**Texte proposé**
---*---

Est-ce des déracinements successifs de son enfance qu'est venu pour Hadad, le goût de "placer" ses personnages, bien carrés dans un fauteuil, paresseusement allongés sur un lit, paisiblement assis sur une serviette de bain... confortables, lourds et tranquilles ?
Et quels personnages ! Peints avec une telle maîtrise, une identité si forte que n'importe où, ils sont immédiatement reconnaissables ! Si unanimement "différents" dans leur proximité anthropomorphe que nul n'est tenté de les comparer à ceux d'un autre créateur ! Mais surtout, conçus avec une si curieuse cohérence que toutes les "scènes" dont ils participent sont immédiatement appréhendables dans leur globalité, "lisibles" par les yeux du visiteur, mais aussi par son cœur ! Car ces petits êtres suscitent instantanément une grande vague de tendresse, résultante probable de l'étroite relation de Hadad avec ses modèles -son modèle, en fait, tant ils sont tous semblablement conformés-, cette confrontation paternaliste et amicale qu'il a développée au fil des années à leur égard.

---*---

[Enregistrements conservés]

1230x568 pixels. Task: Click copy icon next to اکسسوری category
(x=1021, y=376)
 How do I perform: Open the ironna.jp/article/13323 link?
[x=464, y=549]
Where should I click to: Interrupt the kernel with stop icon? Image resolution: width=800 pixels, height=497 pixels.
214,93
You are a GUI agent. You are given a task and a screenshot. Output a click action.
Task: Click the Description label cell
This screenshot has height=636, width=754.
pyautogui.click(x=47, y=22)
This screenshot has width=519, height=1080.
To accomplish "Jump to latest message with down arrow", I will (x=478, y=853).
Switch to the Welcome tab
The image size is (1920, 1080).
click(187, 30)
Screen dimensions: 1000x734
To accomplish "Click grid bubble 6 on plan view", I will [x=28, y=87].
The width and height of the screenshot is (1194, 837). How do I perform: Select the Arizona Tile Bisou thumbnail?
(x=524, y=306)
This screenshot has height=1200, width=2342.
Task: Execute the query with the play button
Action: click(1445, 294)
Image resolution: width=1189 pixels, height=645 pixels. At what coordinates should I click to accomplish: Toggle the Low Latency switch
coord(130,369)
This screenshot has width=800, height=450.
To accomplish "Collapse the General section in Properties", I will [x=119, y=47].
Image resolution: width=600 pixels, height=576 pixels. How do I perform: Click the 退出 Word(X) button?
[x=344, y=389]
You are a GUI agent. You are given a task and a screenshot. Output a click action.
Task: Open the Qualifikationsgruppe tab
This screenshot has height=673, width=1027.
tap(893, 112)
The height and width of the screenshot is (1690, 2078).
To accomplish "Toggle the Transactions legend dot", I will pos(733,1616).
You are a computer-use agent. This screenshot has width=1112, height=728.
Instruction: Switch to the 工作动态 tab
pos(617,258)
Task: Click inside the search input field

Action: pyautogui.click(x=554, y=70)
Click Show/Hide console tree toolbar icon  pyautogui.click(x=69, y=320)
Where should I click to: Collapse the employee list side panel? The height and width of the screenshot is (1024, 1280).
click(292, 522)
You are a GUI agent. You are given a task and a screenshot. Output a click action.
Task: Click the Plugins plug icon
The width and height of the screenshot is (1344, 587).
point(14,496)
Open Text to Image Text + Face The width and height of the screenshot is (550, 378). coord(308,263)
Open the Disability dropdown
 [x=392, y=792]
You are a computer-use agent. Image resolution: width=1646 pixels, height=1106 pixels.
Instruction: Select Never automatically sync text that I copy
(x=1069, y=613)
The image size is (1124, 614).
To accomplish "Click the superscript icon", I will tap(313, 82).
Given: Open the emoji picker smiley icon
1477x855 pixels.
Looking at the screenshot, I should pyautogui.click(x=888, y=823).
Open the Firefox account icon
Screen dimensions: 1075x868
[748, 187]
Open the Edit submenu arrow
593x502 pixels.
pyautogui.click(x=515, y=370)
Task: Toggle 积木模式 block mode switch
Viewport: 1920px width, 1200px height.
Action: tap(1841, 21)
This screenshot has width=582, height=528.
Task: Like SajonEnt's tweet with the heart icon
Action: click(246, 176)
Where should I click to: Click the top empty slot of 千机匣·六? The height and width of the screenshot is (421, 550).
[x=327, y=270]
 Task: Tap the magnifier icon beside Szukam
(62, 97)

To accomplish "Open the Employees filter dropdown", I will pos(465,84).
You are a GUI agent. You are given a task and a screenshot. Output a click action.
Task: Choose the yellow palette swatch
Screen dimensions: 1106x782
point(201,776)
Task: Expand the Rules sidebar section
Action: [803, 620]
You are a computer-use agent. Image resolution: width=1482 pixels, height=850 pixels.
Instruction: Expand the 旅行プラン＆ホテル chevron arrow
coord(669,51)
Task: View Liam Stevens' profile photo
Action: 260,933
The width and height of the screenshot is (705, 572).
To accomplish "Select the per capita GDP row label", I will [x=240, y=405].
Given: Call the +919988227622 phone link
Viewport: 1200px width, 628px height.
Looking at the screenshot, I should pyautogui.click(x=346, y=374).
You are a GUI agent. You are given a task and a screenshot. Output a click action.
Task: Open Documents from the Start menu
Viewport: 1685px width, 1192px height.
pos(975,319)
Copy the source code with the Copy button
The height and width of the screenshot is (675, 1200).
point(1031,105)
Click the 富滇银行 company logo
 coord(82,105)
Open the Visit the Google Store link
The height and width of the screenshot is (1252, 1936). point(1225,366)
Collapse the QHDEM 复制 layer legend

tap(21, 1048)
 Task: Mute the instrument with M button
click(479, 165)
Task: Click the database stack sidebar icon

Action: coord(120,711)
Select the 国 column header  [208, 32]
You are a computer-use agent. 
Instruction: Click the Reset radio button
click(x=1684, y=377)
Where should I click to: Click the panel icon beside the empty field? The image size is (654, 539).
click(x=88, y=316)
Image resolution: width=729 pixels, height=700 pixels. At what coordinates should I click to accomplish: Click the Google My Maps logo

---*---

**Série d'exercices**
(A) Répondez aux questions suivantes sur le texte sur Hadad :
(i) Sur quoi les personnages sont-ils paresseusement allongés ?
(ii) Que suscitent instantanément ces petits êtres ?
(iii) Quels deux adjectifs qualifient la confrontation que Hadad a développée avec ses modèles ?
(B) Relevez dans le texte sur Hadad tous les objets sur lesquels les personnages sont placés.
(C) Veuillez recopier mot pour mot le passage du texte sur Hadad compris entre "Et quels personnages" et "à leur égard.", inclus.

**Corrigé**
(A)
(i) Sur un lit.
(ii) Une grande vague de tendresse.
(iii) Paternaliste et amicale.

(B) Un fauteuil, un lit, une serviette de bain.

(C)
Et quels personnages ! Peints avec une telle maîtrise, une identité si forte que n'importe où, ils sont immédiatement reconnaissables ! Si unanimement "différents" dans leur proximité anthropomorphe que nul n'est tenté de les comparer à ceux d'un autre créateur ! Mais surtout, conçus avec une si curieuse cohérence que toutes les "scènes" dont ils participent sont immédiatement appréhendables dans leur globalité, "lisibles" par les yeux du visiteur, mais aussi par son cœur ! Car ces petits êtres suscitent instantanément une grande vague de tendresse, résultante probable de l'étroite relation de Hadad avec ses modèles -son modèle, en fait, tant ils sont tous semblablement conformés-, cette confrontation paternaliste et amicale qu'il a développée au fil des années à leur égard.